Towards Real-World Generalizability of Misinformation Detection
COM1 Level 2
SR9, COM1-02-09
closeAbstract:
This thesis investigates generalizable patterns for detecting two prevalent types of misinformation: rumors, unverified statements in circulation; and fake news, articles presented as news reports that contain false statements. Specifically, we aim to identify veracity indicators that are widely applicable across three key aspects: (1) emergent newsworthy events, (2) diverse writing styles, and (3) social graphs from different domains.
First, we address scenarios where a detector is presented with suspicious microblogs arising from new, unseen events. Observing that microblog publishers often post within a consistent veracity class (e.g., “False Rumor”) regardless of the event, we introduce Publisher Style Aggregation (PSA), an event-generalizable rumor detection approach that learns event-invariant publisher characteristics from each publisher's posting records to enhance microblog representations. Experimental results demonstrate PSA's superiority in various settings, including cross-event, cross-dataset, and early rumor detection.
Next, we explore generalizability across writing styles, specifically how to detect fake news articles disguised in the style of reputable media. We propose SheepDog, a style-agnostic framework that combines the task-specific, fine-tuned capabilities of pre-trained language models (LMs) with the versatile strengths of large language models (LLMs) under a multi-task learning paradigm. Integrating style-diverse news reframings and content-centric veracity attributions, SheepDog yields robust predictions resilient to stylistic variations and provides valuable insights for debunking news flagged as fake.

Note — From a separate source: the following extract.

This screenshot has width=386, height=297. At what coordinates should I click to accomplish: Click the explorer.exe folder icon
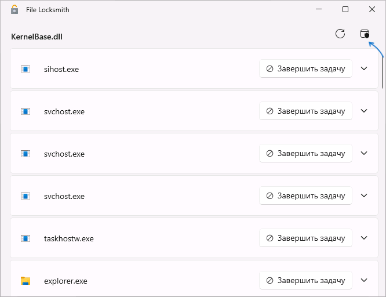pyautogui.click(x=26, y=281)
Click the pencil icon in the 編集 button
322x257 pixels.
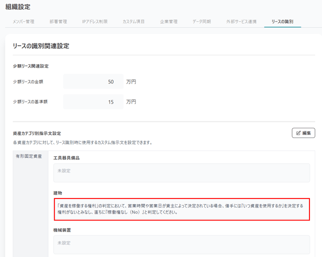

Finally, we identify generalizable structural patterns related to veracity in social contexts represented as graphs, where news dissemination and user engagement patterns vary between datasets and domains. We find that social users often show a consistent preference for either fake or real news. Based on this, we introduce a unified social graph formulation, connecting news article nodes by shared readerships, which facilitates effective detection even under severe label sparsity. Additionally, we distill veracity-indicative structural degree patterns applicable to news article graphs across different domains. Guided by these patterns, we further develop a lightweight degree-corrected method for learning a refined social graph structure to suppress edge noise, which is 7.6 to 34.1 times faster than existing graph structure learning approaches.